__SET PROBLEM__. Write out the records from the line with "Where should I click to: Select" up to and including the line with "Action: 230,577", switching "magnifier" to "magnifying glass" and leaving everything else the same.

__MATERIAL PROVIDED__.
※

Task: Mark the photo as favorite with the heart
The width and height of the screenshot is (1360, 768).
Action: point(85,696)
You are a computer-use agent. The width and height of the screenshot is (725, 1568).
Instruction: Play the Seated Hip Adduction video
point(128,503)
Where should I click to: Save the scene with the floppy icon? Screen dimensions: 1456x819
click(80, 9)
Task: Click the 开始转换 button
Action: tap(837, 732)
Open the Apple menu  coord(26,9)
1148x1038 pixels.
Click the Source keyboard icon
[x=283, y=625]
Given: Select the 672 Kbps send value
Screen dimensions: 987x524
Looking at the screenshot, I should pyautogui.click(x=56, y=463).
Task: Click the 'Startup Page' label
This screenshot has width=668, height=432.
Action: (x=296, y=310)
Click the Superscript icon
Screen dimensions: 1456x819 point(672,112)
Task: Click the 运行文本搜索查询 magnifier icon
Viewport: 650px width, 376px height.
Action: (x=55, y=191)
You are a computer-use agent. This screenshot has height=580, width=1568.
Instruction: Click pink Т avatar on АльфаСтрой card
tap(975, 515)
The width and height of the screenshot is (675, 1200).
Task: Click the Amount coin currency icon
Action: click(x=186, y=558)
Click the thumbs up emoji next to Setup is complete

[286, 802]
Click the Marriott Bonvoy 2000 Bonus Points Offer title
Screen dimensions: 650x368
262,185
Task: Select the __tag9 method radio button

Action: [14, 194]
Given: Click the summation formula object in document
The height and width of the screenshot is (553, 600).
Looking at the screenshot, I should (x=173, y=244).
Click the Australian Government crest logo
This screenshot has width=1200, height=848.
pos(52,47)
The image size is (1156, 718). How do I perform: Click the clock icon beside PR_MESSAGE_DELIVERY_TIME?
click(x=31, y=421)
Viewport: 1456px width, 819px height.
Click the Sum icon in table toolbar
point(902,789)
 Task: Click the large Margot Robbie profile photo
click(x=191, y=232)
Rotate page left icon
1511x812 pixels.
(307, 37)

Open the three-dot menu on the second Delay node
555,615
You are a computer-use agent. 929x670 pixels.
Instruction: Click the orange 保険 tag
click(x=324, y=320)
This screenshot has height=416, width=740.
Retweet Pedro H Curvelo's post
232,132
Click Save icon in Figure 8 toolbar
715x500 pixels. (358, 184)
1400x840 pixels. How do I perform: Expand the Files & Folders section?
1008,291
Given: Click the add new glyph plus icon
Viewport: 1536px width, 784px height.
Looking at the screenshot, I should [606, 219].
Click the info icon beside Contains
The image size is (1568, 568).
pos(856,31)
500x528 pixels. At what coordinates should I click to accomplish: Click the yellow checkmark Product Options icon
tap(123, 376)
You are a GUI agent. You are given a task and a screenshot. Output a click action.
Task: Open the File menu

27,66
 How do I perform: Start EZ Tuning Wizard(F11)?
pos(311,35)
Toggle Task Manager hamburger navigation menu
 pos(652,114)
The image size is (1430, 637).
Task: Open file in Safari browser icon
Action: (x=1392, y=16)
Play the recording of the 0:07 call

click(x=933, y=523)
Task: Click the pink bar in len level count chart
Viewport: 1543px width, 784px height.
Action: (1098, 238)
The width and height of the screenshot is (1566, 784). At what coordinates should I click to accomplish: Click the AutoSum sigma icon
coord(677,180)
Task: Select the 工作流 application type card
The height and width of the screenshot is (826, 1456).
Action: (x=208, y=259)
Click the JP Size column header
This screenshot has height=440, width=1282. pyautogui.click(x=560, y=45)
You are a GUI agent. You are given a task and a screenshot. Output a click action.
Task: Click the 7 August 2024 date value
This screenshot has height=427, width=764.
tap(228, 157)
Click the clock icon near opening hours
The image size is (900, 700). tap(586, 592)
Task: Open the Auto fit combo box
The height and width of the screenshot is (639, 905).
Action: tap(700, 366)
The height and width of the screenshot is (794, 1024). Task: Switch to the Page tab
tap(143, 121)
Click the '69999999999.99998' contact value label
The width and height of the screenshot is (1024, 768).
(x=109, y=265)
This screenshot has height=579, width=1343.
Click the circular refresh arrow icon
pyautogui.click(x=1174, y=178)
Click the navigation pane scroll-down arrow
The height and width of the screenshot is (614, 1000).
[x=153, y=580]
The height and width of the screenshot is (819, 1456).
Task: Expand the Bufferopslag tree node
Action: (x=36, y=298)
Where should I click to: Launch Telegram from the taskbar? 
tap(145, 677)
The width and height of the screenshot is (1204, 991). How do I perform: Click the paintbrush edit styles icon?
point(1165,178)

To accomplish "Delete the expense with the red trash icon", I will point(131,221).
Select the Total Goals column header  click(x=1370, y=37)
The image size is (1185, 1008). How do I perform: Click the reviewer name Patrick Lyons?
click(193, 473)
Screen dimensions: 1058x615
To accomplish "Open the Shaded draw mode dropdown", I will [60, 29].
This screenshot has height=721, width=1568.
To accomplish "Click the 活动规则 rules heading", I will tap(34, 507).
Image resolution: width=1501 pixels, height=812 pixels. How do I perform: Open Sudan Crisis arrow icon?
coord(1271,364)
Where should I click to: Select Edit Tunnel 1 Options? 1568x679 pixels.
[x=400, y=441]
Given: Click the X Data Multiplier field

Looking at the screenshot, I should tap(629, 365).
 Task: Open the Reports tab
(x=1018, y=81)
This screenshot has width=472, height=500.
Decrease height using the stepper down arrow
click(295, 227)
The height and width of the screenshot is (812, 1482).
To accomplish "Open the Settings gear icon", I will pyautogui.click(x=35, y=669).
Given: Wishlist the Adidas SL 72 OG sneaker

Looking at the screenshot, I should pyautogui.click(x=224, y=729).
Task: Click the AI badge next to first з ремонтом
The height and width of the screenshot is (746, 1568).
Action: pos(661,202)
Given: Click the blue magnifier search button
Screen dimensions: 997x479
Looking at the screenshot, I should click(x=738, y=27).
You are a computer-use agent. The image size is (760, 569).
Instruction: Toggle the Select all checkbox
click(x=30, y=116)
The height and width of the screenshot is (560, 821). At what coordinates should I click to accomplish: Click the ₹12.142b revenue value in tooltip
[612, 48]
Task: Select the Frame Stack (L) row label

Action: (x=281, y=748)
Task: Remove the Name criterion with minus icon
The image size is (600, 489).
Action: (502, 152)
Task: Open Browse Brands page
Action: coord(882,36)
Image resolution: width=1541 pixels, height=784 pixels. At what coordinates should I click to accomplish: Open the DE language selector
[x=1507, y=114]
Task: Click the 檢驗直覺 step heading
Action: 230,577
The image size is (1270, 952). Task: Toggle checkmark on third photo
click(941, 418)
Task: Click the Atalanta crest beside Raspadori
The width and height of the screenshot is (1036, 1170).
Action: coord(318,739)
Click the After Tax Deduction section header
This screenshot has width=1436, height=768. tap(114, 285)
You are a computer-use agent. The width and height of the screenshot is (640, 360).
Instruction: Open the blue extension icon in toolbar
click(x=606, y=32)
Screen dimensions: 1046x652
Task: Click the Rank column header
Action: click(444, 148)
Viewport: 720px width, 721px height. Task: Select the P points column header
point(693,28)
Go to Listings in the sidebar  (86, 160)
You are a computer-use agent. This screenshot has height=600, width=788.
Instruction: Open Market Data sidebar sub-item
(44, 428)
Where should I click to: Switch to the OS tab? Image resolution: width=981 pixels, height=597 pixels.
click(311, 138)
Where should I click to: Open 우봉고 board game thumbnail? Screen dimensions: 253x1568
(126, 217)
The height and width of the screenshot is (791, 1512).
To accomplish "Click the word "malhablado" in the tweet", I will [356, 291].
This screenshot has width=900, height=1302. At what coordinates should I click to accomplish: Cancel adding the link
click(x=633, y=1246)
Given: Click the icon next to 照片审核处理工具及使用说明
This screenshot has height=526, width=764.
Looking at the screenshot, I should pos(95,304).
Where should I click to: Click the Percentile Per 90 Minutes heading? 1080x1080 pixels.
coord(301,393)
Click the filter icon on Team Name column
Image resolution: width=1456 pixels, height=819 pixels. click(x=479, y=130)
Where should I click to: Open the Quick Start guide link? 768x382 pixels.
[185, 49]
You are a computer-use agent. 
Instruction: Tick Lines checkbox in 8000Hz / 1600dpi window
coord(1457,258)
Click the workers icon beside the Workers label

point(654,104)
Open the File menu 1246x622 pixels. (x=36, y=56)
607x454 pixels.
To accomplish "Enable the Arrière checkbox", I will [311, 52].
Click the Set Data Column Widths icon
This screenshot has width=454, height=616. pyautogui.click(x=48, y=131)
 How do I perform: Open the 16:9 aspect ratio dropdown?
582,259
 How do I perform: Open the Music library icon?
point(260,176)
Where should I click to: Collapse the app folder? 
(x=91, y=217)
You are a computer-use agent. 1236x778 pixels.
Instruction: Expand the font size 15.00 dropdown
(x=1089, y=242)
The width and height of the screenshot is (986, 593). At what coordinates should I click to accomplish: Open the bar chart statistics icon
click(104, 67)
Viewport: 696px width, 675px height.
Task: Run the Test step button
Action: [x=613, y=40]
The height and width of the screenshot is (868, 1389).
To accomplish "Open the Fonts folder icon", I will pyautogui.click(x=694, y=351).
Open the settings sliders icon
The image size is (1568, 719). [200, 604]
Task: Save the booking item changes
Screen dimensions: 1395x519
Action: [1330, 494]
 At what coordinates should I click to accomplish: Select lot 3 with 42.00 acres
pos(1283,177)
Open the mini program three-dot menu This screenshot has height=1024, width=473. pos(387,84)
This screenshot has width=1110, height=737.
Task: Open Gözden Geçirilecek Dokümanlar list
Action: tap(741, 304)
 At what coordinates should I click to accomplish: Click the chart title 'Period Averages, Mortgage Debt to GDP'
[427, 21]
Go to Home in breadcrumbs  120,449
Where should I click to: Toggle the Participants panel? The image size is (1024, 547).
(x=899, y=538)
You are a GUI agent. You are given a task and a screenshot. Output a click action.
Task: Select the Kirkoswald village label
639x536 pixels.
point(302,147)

※

__THE RESULT__.
Where should I click to: Select Edit Tunnel 1 Options? 1568x679 pixels.
[x=400, y=441]
Given: Click the X Data Multiplier field

Looking at the screenshot, I should tap(629, 365).
 Task: Open the Reports tab
(x=1018, y=81)
This screenshot has width=472, height=500.
Decrease height using the stepper down arrow
click(295, 227)
The height and width of the screenshot is (812, 1482).
To accomplish "Open the Settings gear icon", I will pyautogui.click(x=35, y=669).
Given: Wishlist the Adidas SL 72 OG sneaker

Looking at the screenshot, I should pyautogui.click(x=224, y=729).
Task: Click the AI badge next to first з ремонтом
The height and width of the screenshot is (746, 1568).
Action: pos(661,202)
Given: Click the blue magnifying glass search button
Screen dimensions: 997x479
Looking at the screenshot, I should click(x=738, y=27).
You are a computer-use agent. The image size is (760, 569).
Instruction: Toggle the Select all checkbox
click(x=30, y=116)
The height and width of the screenshot is (560, 821). At what coordinates should I click to accomplish: Click the ₹12.142b revenue value in tooltip
[612, 48]
Task: Select the Frame Stack (L) row label

Action: (x=281, y=748)
Task: Remove the Name criterion with minus icon
The image size is (600, 489).
Action: (502, 152)
Task: Open Browse Brands page
Action: coord(882,36)
Image resolution: width=1541 pixels, height=784 pixels. At what coordinates should I click to accomplish: Open the DE language selector
[x=1507, y=114]
Task: Click the 檢驗直覺 step heading
Action: 230,577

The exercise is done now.